RUSH: Tim in Wynantskill, New York, nice to have you, sir. Welcome to the EIB Network.
CALLER: Hi, Rush. It’s an honor to talk to you — and it’s pronounced Wynant-skill, New York. It’s about 50 miles east of Albany.
RUSH: I’ve never heard of it and I probably will never go there, but I appreciate the pronunciation correction.
CALLER: I have to repronounce [sic] it to people all day long wherever I happen to be traveling.
RUSH: So it’s Wynantskill?
CALLER: That’s correct.
RUSH: Okay. Well, I apologize. See, but that won’t take away from accuracy rating, because that’s not an opinion.
CALLER: Well, the reason for my phone call is Fox News ran a story a little over a week ago about that the FBI could actually turn your cell phone on and listen to your conversation even when your phone wasn’t on, and there really hasn’t been any play…
RUSH: Wait, wait, wait, wait. Wait just a second. They can turn your phone on and listen to your conversation even if your phone’s not on? So how will you have a conversation when your phone isn’t on?
CALLER: Well, what I find out between seeing that report and talking to you is there are technology through the cellular phone companies that allow them, with permission of the FBI to actually turn your phone on, even when your phone is off, and listen in. The technology does exist. My question to you is —
RUSH: Wait, wait. Hold it. Before you get to the question, I have to understand this. If your phone is off, then there’s no way you intend to have a conversation, so even if they can turn it on —
RUSH: — you’re not having a conversation because you think it’s off. So what are they listening to?
CALLER: The reason it’s true is even when your phone is off, there’s continual signals going to the local —
RUSH: I know that. I know that. But you’re talking about them listening in to a conversation that you’re having when you’re not having one.
CALLER: Well, they can listen to the conversation that’s going on in the room even though you may not be talking on the phone, and that’s a scary part.
RUSH: Okay. Let me see, now. I have here in my formerly nicotine-stained fingers, my new iPhone.
RUSH: The iPhone is off. Are you suggesting to me that if the FBI wanted to, they could call AT&T — this is the service provider for iPhones — and turn this phone on, even though I don’t know it’s on, and they could be listening to me right now talk to you on this phone that’s off?
CALLER: That’s exactly what the report on Fox said, and the only play I’ve been seeing on it is on the blogs on the Internet where it is given some play, and I’m flabbergasted this isn’t a national outrage. I’m just flabbergasted.
RUSH: Now, I heard the story. I don’t remember this detail, but I do remember the aspect that the FBI is able to listen in on cell phone conversation, but I was not aware that my innocent little iPhone here that’s powered down could be turned on at anytime. Actually, what he’s saying is it doesn’t needed to be turned on.
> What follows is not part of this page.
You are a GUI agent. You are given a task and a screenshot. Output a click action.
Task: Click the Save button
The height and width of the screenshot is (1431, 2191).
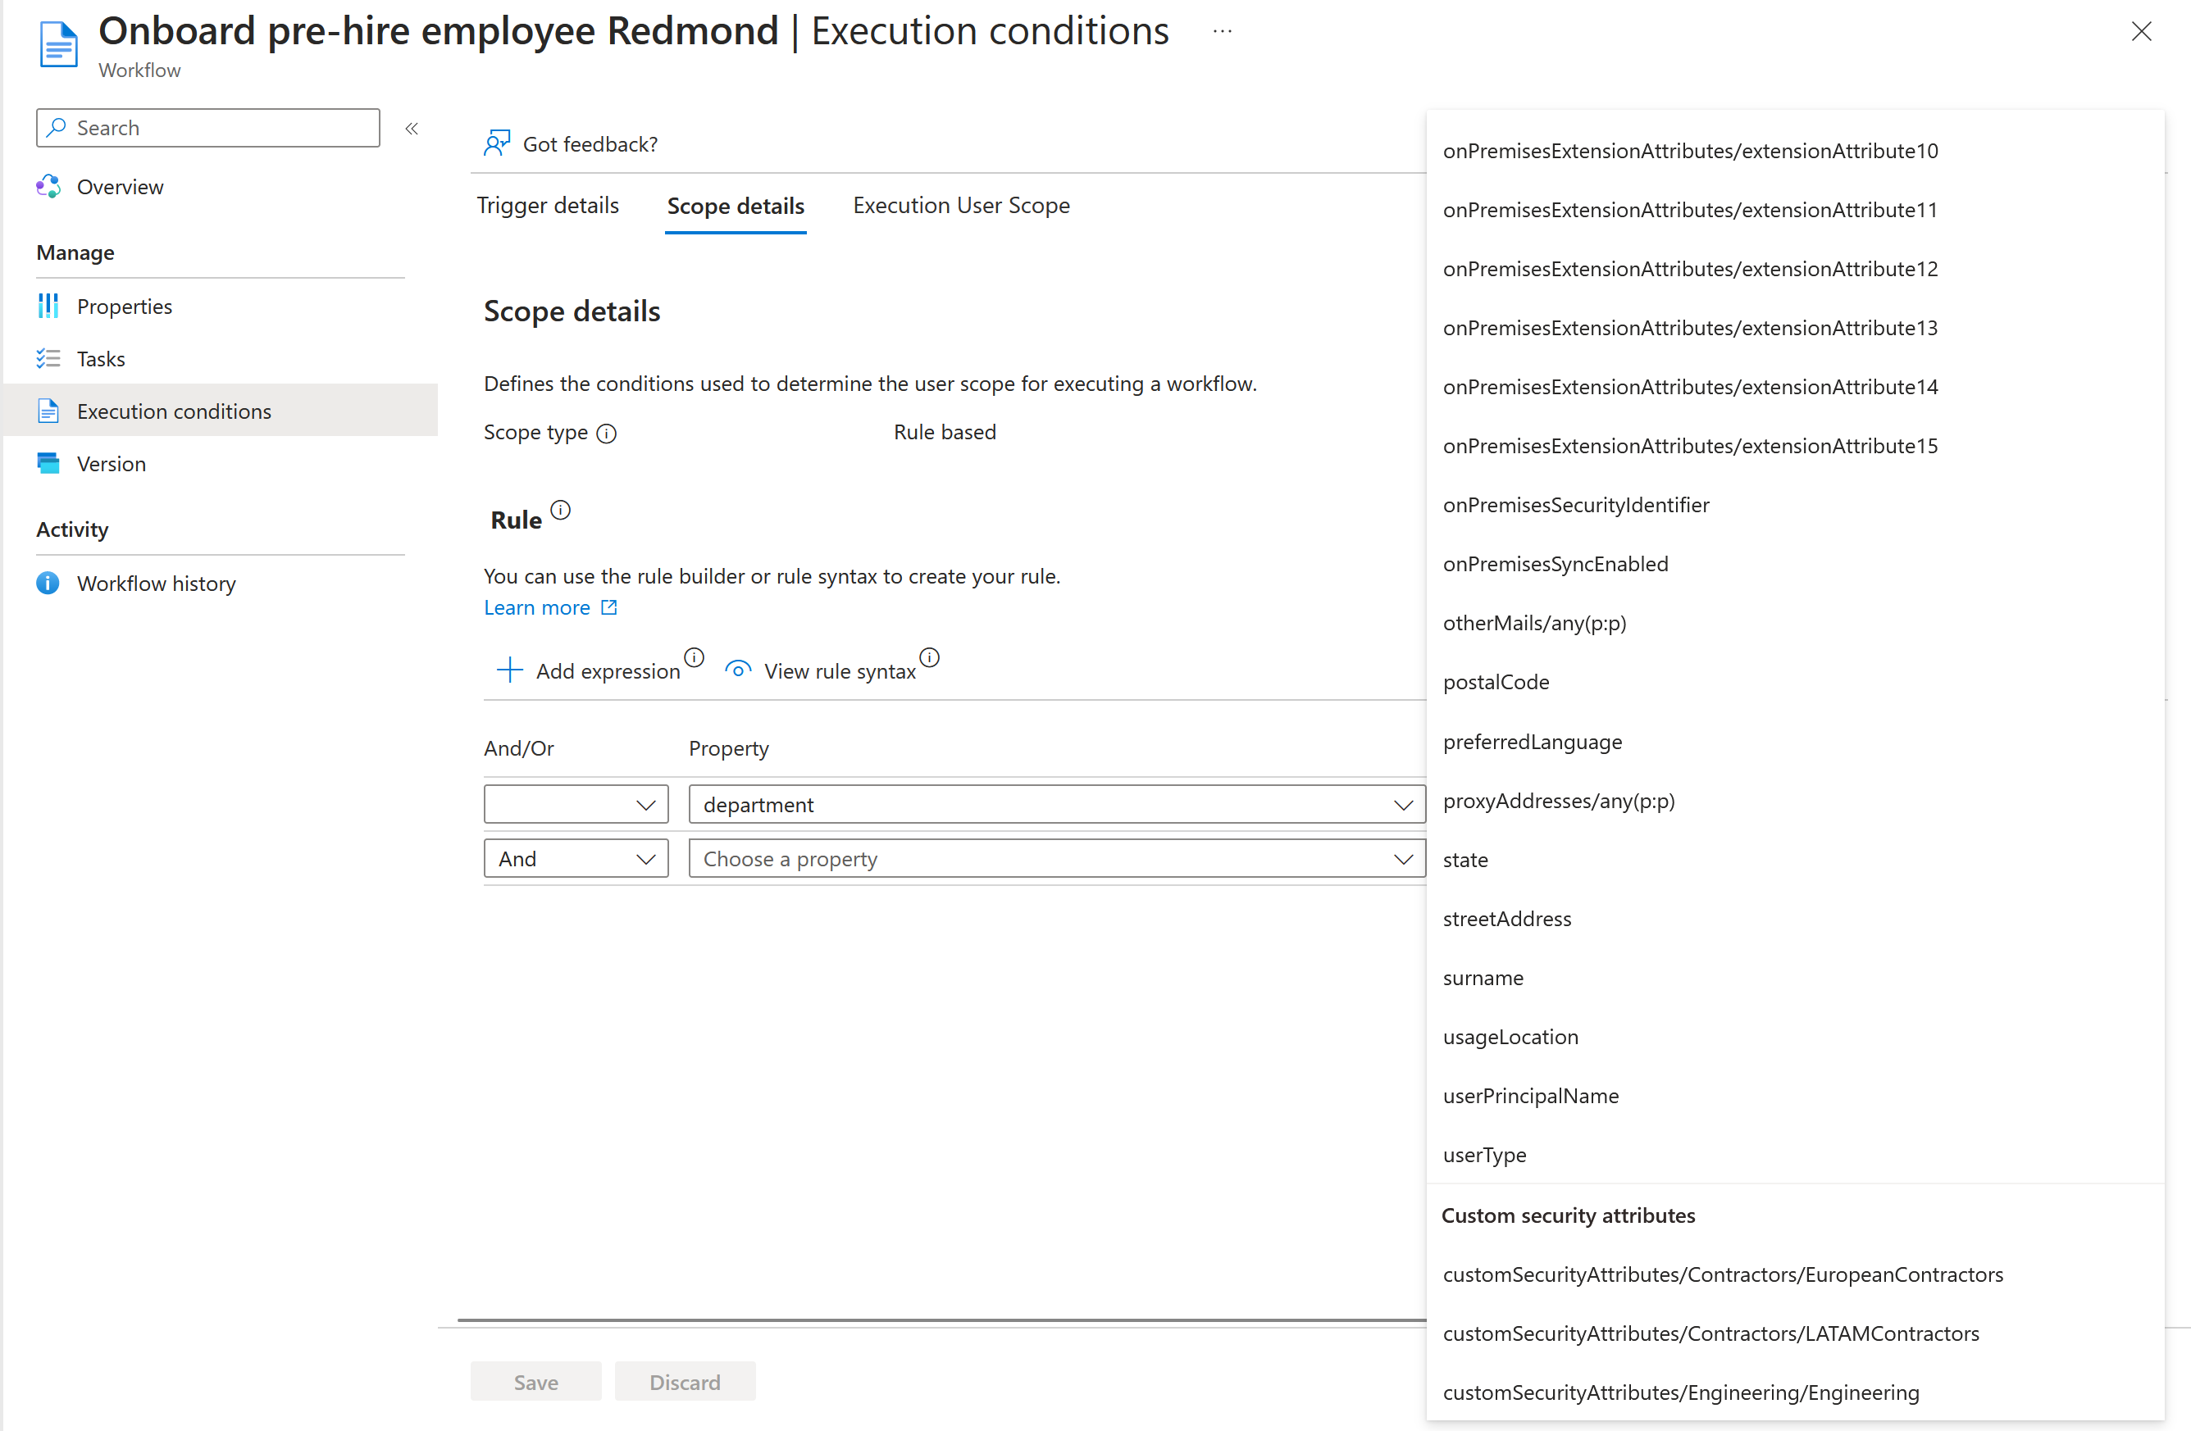tap(536, 1382)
CALLER: That’s right. (cell breaking up)
RUSH: Well, no. What he’s saying is that this thing is constantly sending out a signal whether it’s on or off, and when it’s sending out a signal — see, the thing is, this doesn’t sound workable to me. I’m trying to understand this. I’m not talking to anybody on the phone. So if I think it’s off and they turn it on, or they tap into what’s happening with the phone, you’re saying they can hear a room conversation through the phone microphone, not listening to a phone call itself, just listening to what the microphone of the phone is picking up?
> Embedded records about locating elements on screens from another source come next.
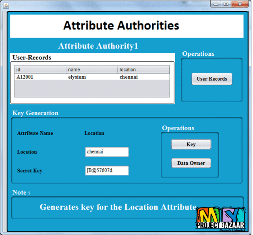Screen dimensions: 253x235
Task: Click inside the Secret Key field
Action: 107,170
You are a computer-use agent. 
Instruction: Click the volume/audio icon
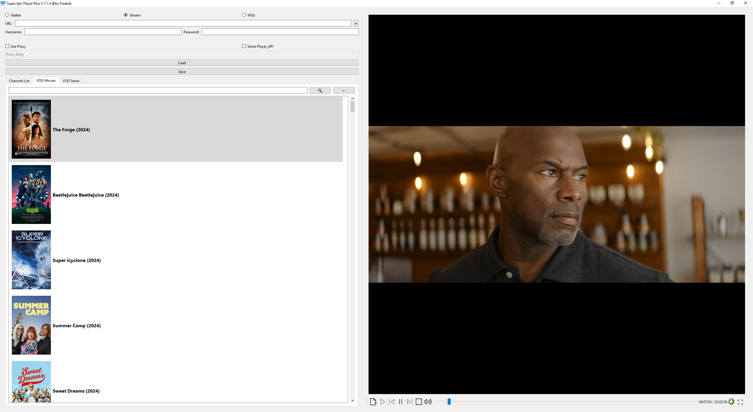[x=429, y=401]
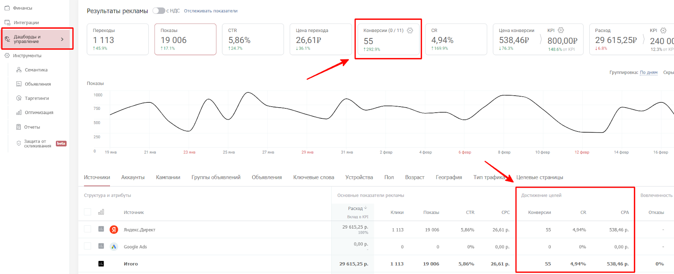Click the Интеграции sidebar icon

tap(7, 23)
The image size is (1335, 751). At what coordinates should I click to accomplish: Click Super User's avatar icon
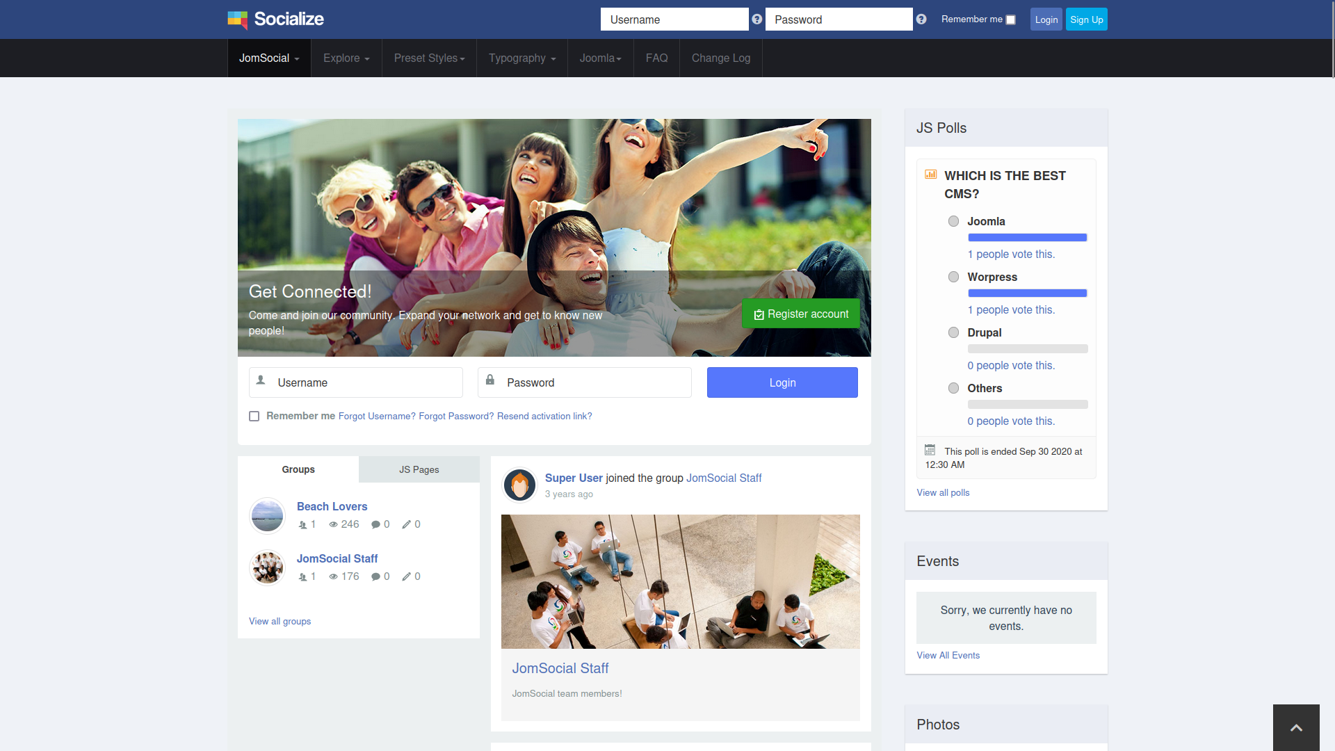[x=519, y=485]
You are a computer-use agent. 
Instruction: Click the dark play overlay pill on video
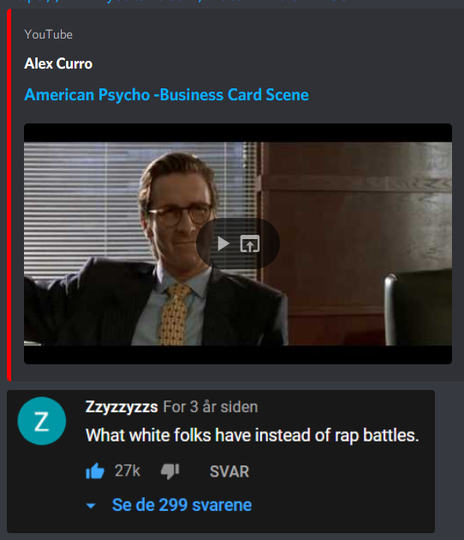tap(238, 243)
CALLER: That’s the crux of the story, that it was a way for Big Brother to go listen in, and the outrageous part of the story was that the federal government claimed that they were going to use the technology against organized crime. As if organized crime is the biggest issue facing our country today. It just sounds like BS.
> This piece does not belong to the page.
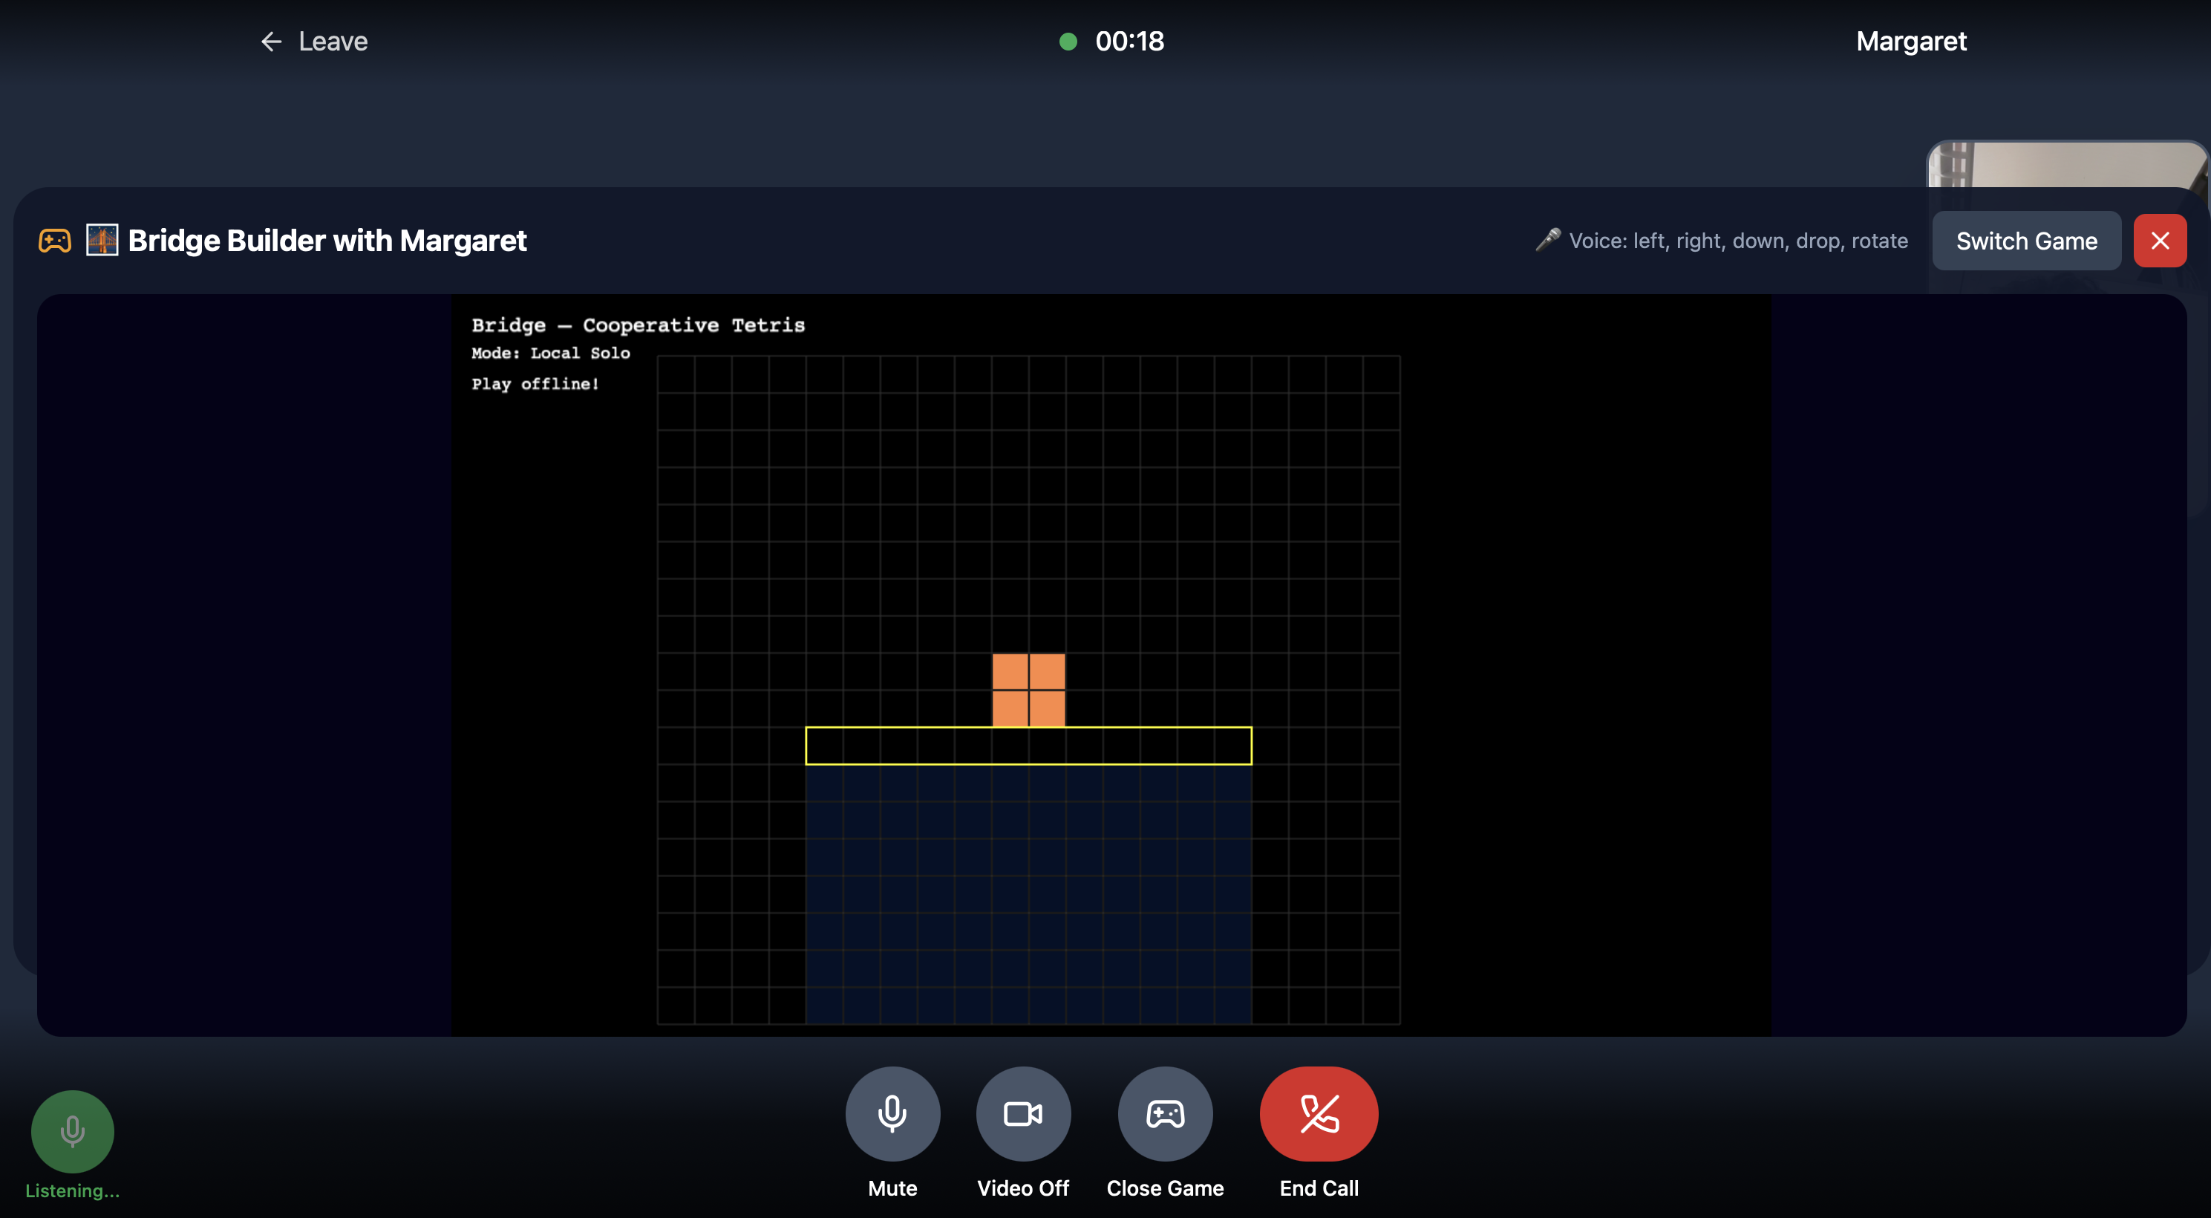Toggle the green listening microphone button

point(72,1131)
RUSH: You mean like what’s going on in the NBA?
CALLER: Right. Let’s find out if the referee was actually taking money for the game.
RUSH: So organized crime is the biggest problem, not terrorism?
CALLER: That’s what this story was.
RUSH: All right. Well, look, we’ve been even while talking to you. We have been researching this and we found a story about this on ZDnet. I’m not going to have time to read it ’til the next break, but I’ll look at that, and I’ll be able to more accurately comment to you once having read the details of the story.
CALLER: May I ask you (garbled) before I go?
RUSH: All right, your phone’s breaking up, so the FBI is probably listening in here. I hope he’s okay out there.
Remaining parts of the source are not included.